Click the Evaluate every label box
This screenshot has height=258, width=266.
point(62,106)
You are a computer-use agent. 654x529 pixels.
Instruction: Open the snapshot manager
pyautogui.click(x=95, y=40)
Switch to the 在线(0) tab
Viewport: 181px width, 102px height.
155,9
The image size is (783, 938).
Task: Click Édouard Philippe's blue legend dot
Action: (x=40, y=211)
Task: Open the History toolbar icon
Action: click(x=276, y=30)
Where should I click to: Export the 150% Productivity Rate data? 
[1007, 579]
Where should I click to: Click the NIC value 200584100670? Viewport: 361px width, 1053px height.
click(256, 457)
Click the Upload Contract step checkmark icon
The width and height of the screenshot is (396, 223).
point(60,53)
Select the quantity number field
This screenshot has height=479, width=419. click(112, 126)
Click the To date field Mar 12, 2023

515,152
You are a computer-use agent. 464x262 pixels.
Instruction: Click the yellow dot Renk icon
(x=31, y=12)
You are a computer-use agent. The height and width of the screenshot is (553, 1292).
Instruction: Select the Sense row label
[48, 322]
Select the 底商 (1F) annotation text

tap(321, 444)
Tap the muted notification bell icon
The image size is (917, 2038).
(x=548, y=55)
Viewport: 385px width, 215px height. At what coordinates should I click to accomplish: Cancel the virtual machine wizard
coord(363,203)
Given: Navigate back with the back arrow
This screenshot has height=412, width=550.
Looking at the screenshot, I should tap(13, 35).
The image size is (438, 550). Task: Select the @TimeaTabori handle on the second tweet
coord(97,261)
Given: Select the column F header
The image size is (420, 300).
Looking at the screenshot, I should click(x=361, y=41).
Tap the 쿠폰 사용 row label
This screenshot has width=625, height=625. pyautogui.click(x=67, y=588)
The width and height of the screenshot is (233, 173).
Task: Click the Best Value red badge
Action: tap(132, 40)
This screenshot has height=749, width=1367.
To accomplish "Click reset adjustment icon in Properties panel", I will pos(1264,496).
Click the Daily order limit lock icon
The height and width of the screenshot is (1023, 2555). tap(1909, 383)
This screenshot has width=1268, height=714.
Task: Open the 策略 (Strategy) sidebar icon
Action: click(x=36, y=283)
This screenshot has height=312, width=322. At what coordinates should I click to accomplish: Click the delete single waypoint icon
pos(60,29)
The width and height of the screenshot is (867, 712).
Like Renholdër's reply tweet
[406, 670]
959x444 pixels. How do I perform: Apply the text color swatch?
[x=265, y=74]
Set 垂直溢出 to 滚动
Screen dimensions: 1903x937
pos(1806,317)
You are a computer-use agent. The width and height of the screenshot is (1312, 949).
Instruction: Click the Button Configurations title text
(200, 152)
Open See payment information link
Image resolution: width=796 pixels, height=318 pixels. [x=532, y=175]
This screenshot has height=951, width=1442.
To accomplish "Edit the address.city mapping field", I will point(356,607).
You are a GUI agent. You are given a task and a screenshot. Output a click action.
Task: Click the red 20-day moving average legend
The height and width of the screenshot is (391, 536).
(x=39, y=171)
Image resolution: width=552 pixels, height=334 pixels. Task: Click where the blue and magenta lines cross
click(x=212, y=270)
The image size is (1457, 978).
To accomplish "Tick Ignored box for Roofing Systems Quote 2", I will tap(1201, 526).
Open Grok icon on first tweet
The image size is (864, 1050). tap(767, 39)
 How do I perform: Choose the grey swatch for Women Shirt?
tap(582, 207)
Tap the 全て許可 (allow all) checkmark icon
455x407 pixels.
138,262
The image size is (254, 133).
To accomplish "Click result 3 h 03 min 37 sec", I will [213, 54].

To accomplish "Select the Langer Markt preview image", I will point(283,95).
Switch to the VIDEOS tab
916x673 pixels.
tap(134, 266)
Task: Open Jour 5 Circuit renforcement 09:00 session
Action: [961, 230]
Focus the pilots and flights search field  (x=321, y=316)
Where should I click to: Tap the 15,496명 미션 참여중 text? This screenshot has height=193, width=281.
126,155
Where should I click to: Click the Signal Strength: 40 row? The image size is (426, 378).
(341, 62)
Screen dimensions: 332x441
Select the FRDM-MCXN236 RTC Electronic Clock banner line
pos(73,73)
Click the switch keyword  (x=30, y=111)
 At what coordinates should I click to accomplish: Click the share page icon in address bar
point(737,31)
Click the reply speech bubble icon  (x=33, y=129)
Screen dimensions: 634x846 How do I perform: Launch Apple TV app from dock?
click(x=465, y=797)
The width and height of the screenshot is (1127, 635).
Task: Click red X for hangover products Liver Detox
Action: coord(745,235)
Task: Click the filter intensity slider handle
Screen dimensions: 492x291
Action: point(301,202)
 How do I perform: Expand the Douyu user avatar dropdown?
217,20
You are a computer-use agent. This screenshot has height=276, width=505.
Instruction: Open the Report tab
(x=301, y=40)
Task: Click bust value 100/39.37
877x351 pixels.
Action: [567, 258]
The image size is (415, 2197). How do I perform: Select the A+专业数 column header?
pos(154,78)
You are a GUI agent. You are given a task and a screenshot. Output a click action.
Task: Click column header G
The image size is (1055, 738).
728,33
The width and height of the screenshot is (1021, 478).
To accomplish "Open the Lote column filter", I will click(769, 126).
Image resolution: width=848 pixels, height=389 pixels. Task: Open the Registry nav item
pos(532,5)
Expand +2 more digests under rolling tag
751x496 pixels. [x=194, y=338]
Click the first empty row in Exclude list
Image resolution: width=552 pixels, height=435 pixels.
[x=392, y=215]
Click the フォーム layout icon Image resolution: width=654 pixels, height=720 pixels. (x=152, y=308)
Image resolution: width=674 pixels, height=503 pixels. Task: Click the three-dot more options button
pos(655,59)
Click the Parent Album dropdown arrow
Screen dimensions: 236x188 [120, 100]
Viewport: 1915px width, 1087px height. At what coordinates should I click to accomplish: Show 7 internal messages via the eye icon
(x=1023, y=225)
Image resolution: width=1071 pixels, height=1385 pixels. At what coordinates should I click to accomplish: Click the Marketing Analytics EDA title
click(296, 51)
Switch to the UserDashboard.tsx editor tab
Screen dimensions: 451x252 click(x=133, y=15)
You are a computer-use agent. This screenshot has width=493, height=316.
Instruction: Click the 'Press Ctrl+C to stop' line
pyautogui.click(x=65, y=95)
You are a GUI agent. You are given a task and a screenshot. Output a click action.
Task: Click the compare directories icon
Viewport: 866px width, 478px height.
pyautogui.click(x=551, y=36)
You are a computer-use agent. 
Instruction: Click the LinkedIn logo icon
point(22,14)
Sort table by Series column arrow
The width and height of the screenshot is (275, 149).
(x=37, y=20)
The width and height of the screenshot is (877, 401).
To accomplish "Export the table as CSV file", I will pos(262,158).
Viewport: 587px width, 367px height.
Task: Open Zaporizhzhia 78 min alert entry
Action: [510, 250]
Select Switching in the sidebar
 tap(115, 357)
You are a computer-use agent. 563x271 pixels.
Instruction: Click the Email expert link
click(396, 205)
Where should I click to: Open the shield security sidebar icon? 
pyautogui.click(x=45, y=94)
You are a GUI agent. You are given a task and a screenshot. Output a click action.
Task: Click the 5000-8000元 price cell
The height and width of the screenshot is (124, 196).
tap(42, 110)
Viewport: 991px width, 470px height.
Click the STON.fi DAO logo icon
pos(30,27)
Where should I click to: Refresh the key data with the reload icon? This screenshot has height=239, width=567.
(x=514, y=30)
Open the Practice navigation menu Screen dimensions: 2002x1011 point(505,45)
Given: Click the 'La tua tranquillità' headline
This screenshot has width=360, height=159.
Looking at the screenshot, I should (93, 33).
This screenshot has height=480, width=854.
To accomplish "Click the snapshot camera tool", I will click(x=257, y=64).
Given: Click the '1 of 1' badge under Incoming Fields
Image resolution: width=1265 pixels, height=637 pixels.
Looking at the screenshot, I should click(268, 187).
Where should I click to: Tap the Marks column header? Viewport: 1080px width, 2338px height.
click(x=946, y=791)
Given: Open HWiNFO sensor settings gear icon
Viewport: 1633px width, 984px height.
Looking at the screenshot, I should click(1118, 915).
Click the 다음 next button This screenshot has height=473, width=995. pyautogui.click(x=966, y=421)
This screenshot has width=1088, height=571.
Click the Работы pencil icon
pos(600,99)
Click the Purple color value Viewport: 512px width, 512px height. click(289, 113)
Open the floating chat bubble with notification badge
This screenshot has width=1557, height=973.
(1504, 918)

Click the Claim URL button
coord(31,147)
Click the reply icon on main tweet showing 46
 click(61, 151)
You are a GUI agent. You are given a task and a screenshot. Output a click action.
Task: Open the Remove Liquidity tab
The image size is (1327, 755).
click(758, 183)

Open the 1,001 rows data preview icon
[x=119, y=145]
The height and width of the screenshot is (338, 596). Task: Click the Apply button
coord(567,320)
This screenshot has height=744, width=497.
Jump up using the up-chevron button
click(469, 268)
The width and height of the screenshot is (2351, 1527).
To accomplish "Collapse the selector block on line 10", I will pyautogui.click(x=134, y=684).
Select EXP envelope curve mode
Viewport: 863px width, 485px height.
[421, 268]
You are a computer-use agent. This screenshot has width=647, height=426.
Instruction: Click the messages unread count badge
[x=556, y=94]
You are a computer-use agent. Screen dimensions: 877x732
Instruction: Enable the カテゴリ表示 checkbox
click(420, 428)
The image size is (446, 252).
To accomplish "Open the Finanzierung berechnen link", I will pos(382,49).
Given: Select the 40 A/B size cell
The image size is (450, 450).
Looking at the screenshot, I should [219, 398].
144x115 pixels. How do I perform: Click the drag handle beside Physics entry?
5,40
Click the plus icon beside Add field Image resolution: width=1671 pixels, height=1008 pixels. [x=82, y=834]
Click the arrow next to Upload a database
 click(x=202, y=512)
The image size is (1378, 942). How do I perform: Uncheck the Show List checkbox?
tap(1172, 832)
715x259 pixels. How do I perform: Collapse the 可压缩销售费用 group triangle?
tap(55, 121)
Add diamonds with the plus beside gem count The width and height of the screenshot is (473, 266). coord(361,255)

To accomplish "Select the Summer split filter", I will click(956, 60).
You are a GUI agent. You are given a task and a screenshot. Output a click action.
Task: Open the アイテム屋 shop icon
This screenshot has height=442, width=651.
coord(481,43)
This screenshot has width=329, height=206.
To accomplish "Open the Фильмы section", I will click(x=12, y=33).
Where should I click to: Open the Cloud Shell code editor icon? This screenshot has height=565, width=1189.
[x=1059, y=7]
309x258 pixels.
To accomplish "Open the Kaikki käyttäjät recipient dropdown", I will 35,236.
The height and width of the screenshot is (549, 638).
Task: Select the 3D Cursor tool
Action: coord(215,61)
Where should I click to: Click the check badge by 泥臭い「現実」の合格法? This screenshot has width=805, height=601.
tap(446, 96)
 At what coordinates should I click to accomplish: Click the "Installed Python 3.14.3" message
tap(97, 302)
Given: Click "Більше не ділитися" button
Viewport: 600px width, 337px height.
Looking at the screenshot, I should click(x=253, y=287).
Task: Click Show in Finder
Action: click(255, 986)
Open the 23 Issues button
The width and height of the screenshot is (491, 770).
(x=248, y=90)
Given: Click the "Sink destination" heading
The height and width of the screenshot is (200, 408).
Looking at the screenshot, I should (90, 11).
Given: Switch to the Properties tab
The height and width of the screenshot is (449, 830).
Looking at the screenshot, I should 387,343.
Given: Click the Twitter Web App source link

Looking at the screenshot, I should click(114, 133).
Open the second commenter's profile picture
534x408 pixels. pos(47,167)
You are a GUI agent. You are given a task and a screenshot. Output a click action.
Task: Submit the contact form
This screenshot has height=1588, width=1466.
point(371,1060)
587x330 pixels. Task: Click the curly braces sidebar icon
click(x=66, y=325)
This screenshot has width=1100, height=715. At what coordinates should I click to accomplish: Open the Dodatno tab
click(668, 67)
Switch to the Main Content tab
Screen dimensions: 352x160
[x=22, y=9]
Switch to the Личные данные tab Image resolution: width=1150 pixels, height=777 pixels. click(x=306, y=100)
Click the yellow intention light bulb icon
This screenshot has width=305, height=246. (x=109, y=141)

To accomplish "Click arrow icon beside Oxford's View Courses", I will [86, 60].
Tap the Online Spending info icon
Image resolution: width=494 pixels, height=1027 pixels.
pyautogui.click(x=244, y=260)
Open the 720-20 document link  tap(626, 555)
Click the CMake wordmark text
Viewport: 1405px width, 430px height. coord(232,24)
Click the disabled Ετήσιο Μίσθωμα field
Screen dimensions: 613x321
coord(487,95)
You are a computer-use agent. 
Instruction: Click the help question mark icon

───

- [EXERCISE]:
Please transcribe the material line for line, starting with the line that contains "I will point(283,95)." and going on through the line that contains "Action: coord(745,235)".

- [SOLUTION TO THIS PROBLEM]:
To accomplish "Select the Langer Markt preview image", I will point(283,95).
Switch to the VIDEOS tab
916x673 pixels.
tap(134, 266)
Task: Open Jour 5 Circuit renforcement 09:00 session
Action: [961, 230]
Focus the pilots and flights search field  (x=321, y=316)
Where should I click to: Tap the 15,496명 미션 참여중 text? This screenshot has height=193, width=281.
126,155
Where should I click to: Click the Signal Strength: 40 row? The image size is (426, 378).
(341, 62)
Screen dimensions: 332x441
Select the FRDM-MCXN236 RTC Electronic Clock banner line
pos(73,73)
Click the switch keyword  (x=30, y=111)
 At what coordinates should I click to accomplish: Click the share page icon in address bar
point(737,31)
Click the reply speech bubble icon  (x=33, y=129)
Screen dimensions: 634x846 How do I perform: Launch Apple TV app from dock?
click(x=465, y=797)
The width and height of the screenshot is (1127, 635).
Task: Click red X for hangover products Liver Detox
Action: coord(745,235)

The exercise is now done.